This DVD captures for the viewer important and seminal examples of this ephemeral art form. It makes available for the first time original recordings of three of Whitman’s 1960s performances and documents the creative thinking of an innovative artist – and the artistic climate of the time.

Included is original footage of The American Moon (1960) and Flower (1963), both filmed by Whitman as notes to himself, and short documentaries about the works – featuring interviews with Trisha Brown, Jim Dine, Simone Forti, Claes Oldenburg, Lucas Samaras, and the artist. A recent performance of Prune Flat (1965) is accompanied by an interview with Whitman on the piece. A bonus video presents Ghost, Whitman’s recent theater work, first performed in September 2002, with notes by Lynne Cooke and Arne Glimcher.

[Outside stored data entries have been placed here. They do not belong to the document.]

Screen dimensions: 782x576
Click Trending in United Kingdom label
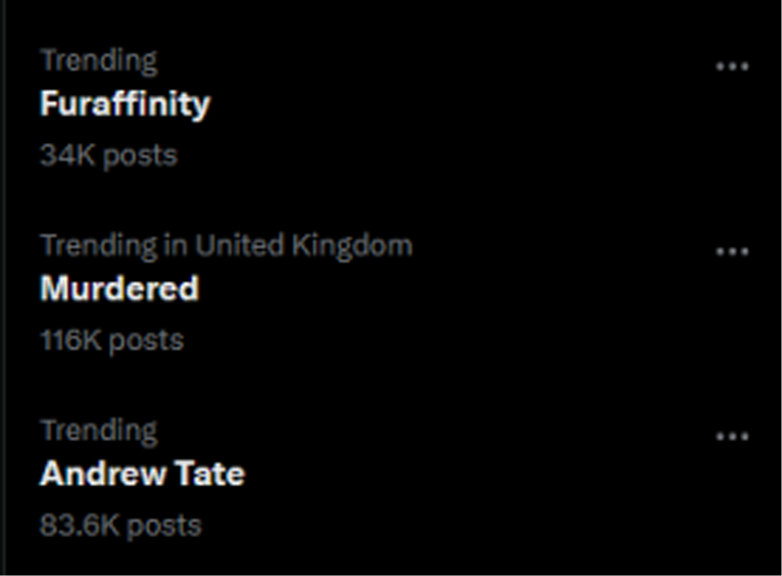(x=227, y=245)
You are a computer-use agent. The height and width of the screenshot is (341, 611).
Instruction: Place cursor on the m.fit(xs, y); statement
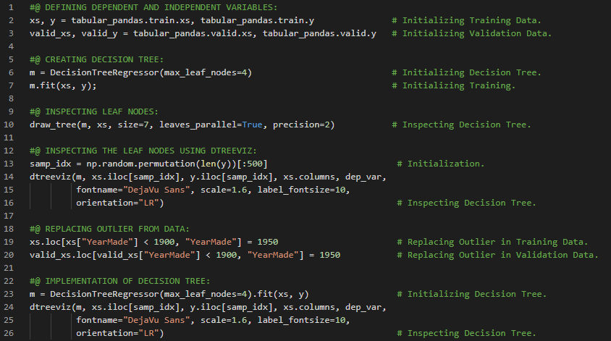tap(63, 85)
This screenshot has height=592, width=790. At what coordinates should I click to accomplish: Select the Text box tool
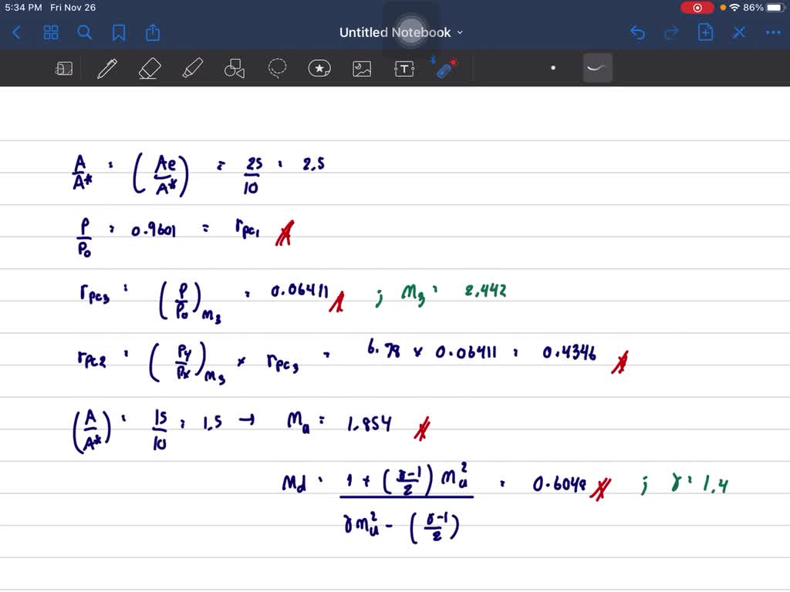(x=404, y=69)
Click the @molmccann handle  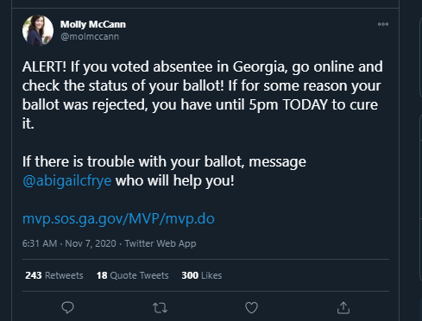90,36
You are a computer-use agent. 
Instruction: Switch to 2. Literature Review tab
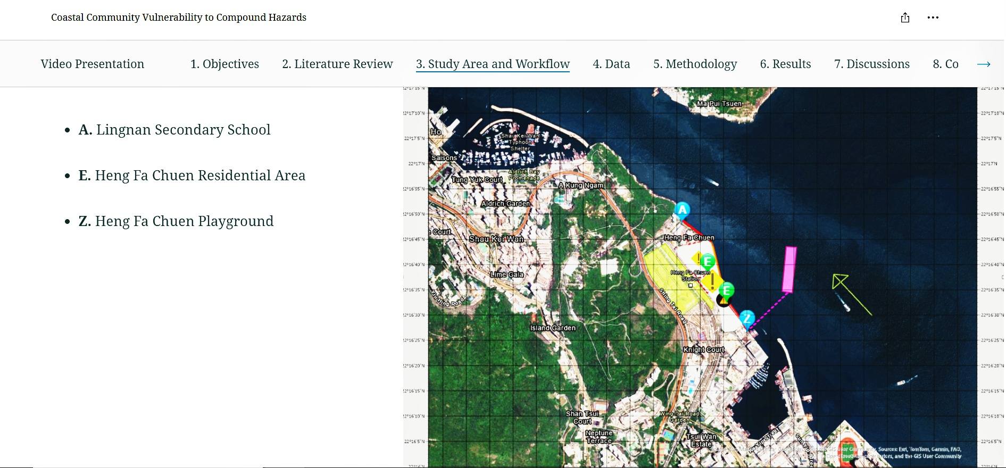pos(337,64)
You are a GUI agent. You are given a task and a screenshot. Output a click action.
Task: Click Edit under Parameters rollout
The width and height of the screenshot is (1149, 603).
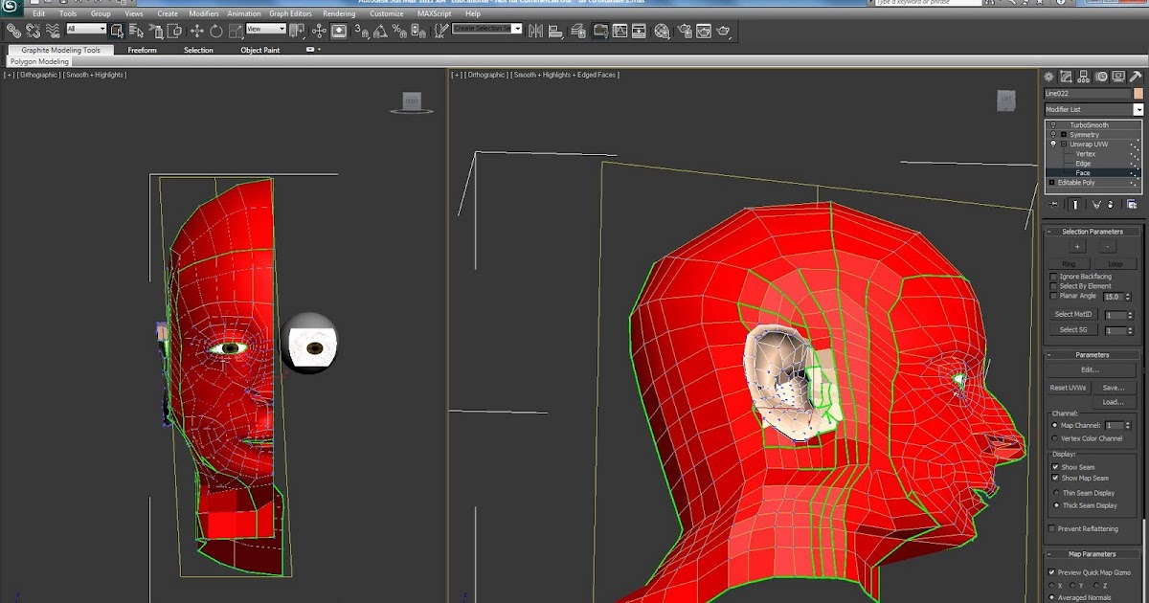coord(1091,369)
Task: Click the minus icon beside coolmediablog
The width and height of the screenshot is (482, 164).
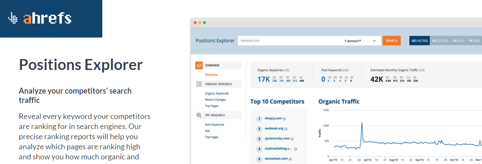Action: pyautogui.click(x=296, y=149)
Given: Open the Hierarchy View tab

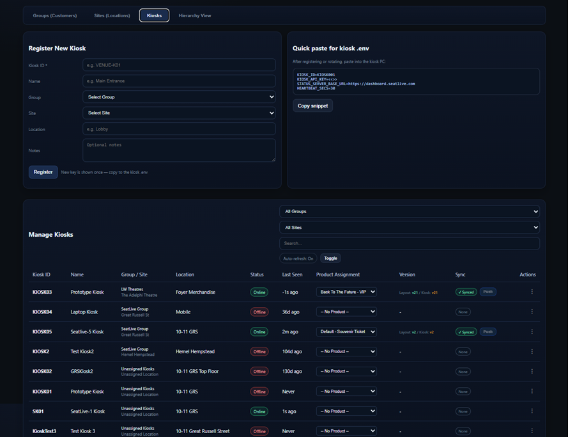Looking at the screenshot, I should tap(195, 15).
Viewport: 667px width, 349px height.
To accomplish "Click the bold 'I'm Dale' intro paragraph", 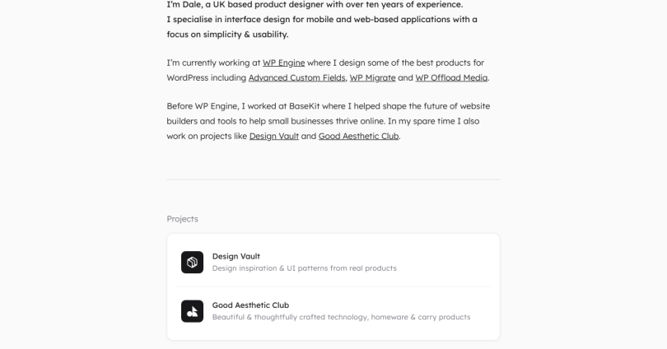I will pos(322,20).
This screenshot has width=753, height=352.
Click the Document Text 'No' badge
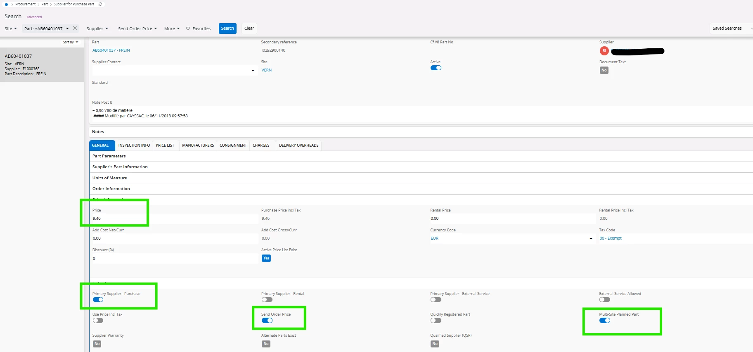click(604, 70)
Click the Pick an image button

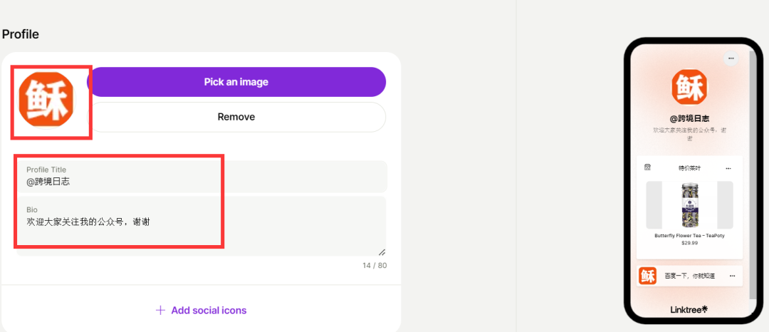(236, 82)
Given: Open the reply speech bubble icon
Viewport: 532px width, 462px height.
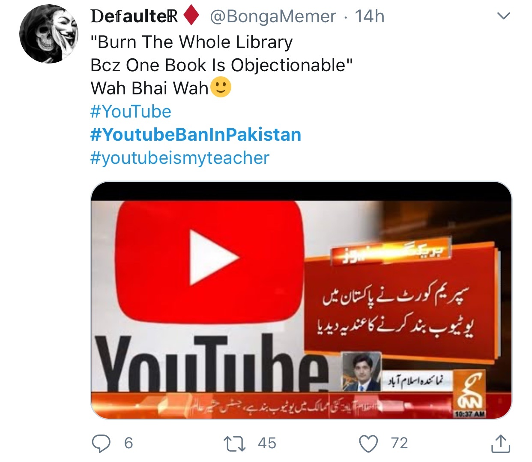Looking at the screenshot, I should 101,444.
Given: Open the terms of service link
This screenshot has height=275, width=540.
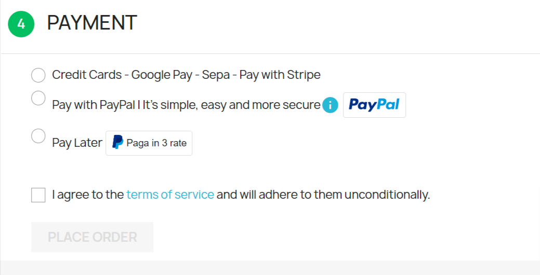Looking at the screenshot, I should coord(170,195).
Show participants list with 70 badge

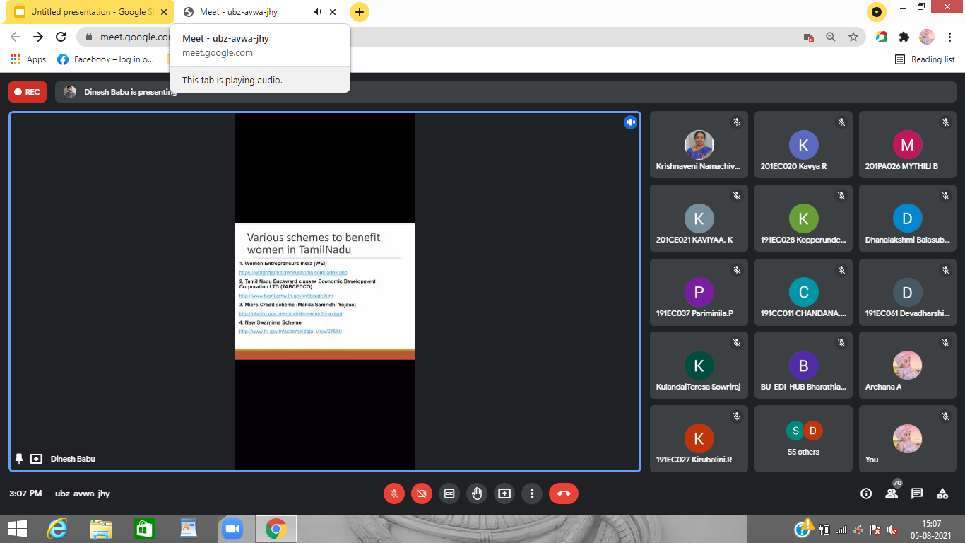click(x=892, y=494)
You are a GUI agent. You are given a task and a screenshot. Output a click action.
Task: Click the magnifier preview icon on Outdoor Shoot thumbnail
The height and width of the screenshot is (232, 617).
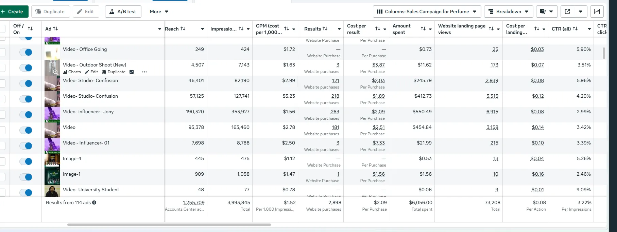tap(55, 72)
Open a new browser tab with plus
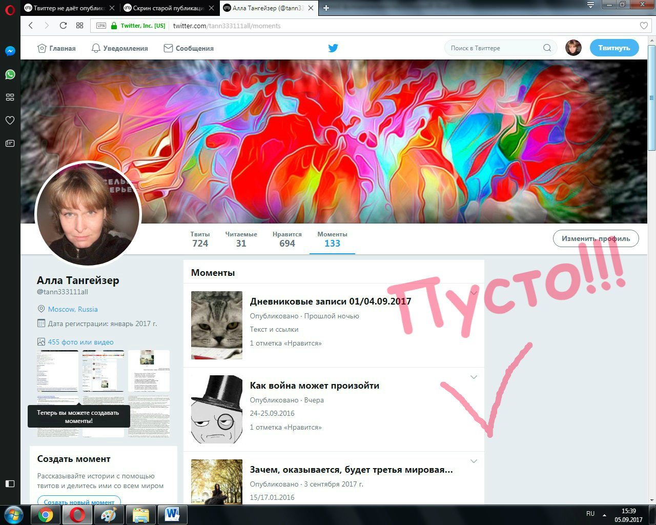Image resolution: width=656 pixels, height=525 pixels. pos(326,8)
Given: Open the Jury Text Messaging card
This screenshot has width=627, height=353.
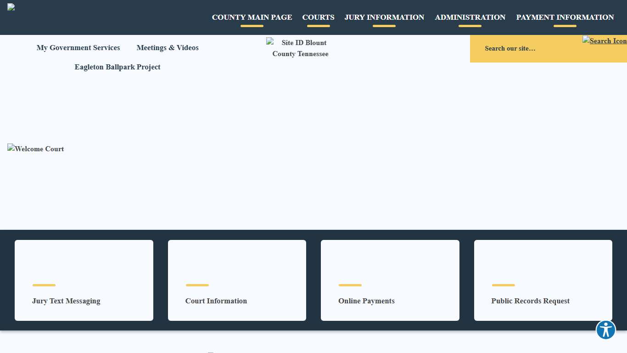Looking at the screenshot, I should pyautogui.click(x=84, y=280).
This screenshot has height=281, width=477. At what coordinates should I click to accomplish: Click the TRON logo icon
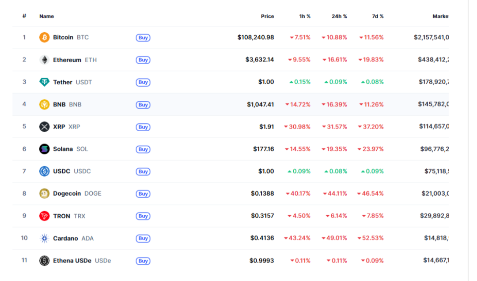click(45, 216)
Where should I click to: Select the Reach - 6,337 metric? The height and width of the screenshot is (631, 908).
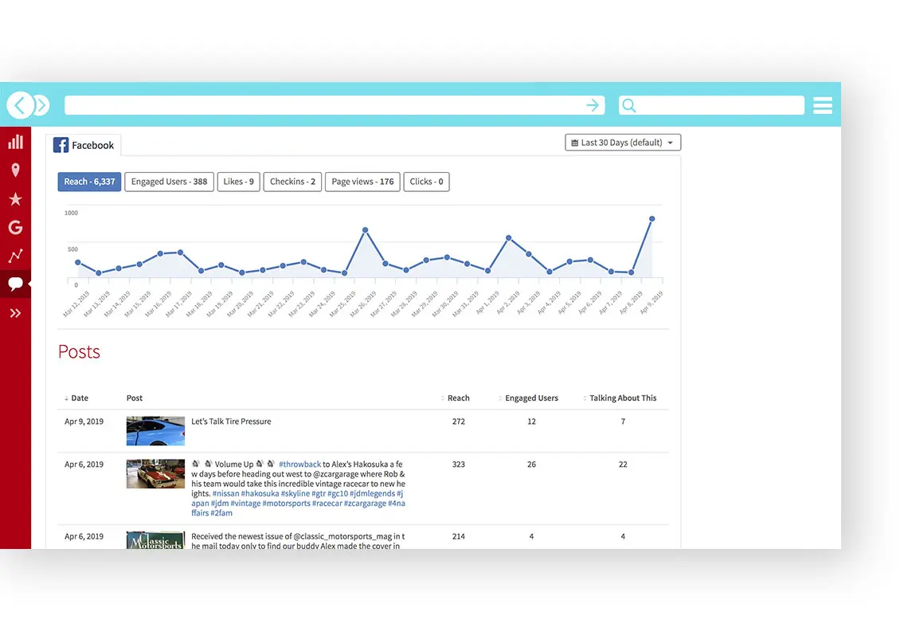[x=89, y=182]
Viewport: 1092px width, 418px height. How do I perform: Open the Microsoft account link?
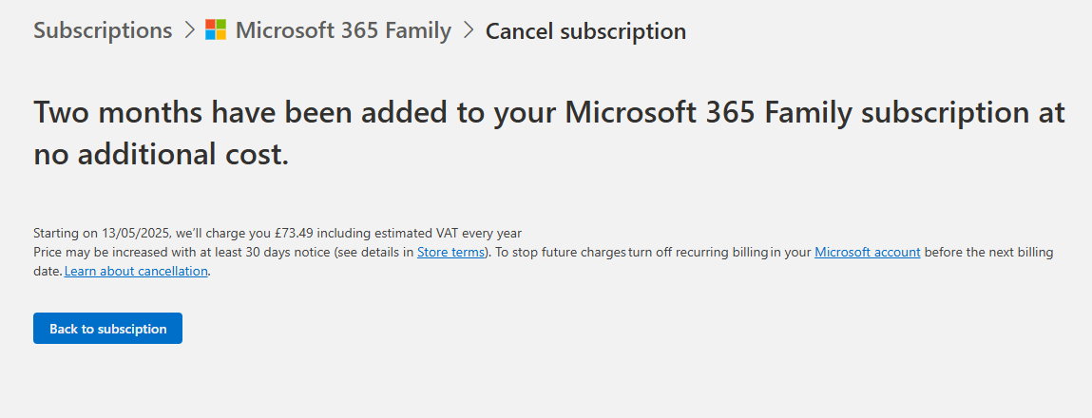868,252
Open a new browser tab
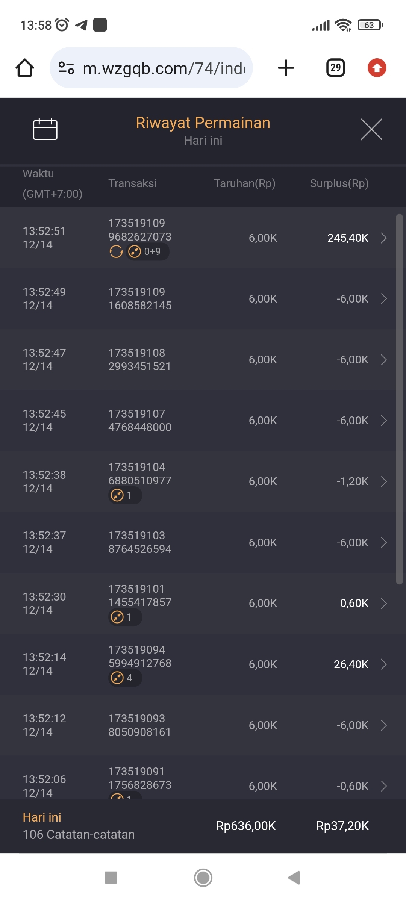Viewport: 406px width, 902px height. point(286,68)
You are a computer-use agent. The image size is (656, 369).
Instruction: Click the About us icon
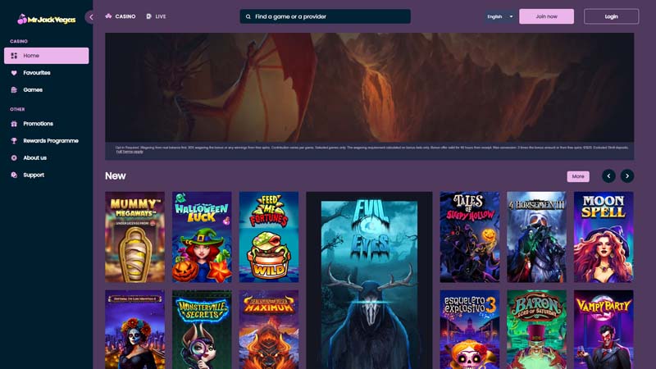click(14, 158)
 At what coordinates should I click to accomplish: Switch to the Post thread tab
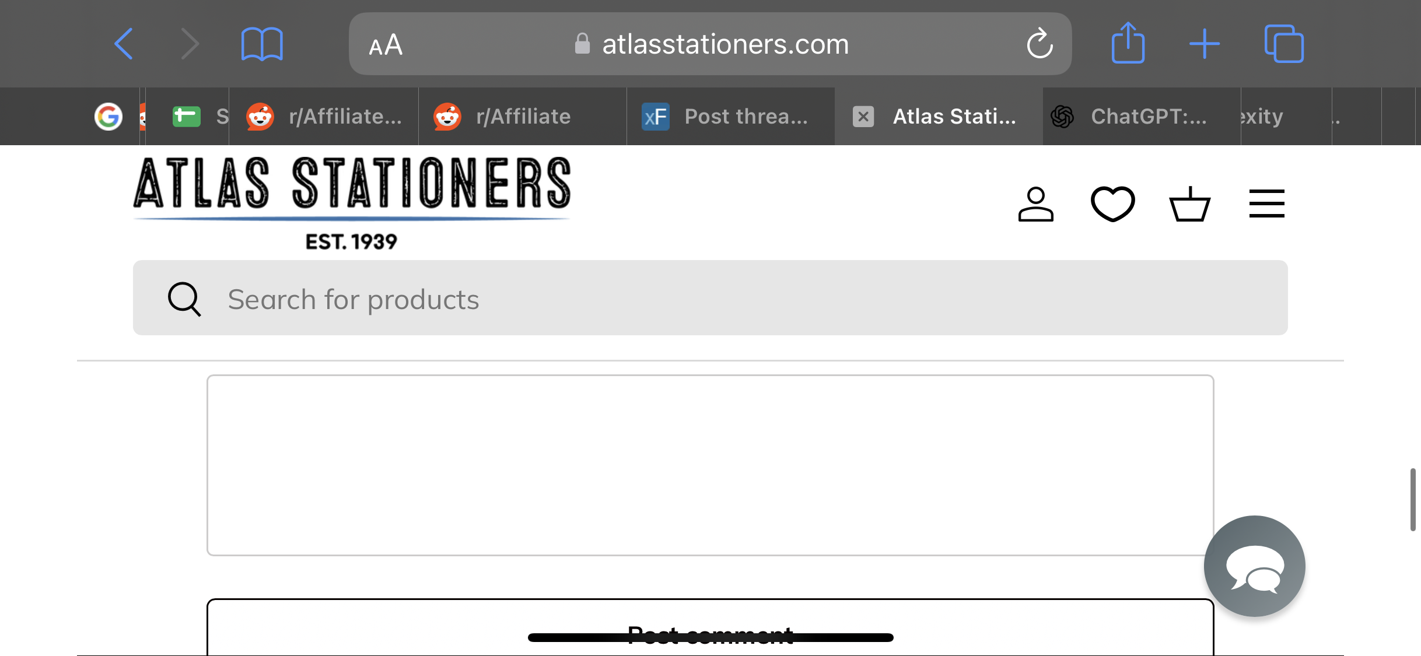pos(730,117)
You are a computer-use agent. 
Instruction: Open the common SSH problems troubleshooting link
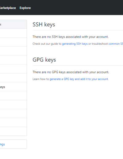click(x=116, y=44)
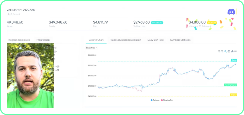Click the Funding Capital line label
The width and height of the screenshot is (244, 115).
coord(231,85)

Robert Whitman was born in New York City in 1935. He studied literature at Rutgers University from 1953 to 1957 and art history at Columbia University in 1958. He began in the late fifties to present performances, including the pioneering works American Moon (1960) and Prune Flat (1965), as well as to exhibit his multimedia work in some of New York's more influential experimental venues, such as the Hansa, Reuben, and Martha Jackson galleries. With the scientists Fred Waldhauer and Billy Klüver and artist Robert Rauschenberg, Whitman cofounded, in 1966, Experiments in Art and Technology (E.A.T.), a loose-knit association that organized collaborations between artists and scientists. His one-person exhibitions include such venues as the Jewish Museum, New York (1968), the Museum of Contemporary Art, Chicago (1968), the Museum of Modern Art, New York (1973). Dia organized a retrospective of his theater works in 1976. Several theater projects have also toured to various European venues, including the Moderna Museet, Stockholm (1987 and 1989) and the Centre Pompidou, Paris (2001 and 2002).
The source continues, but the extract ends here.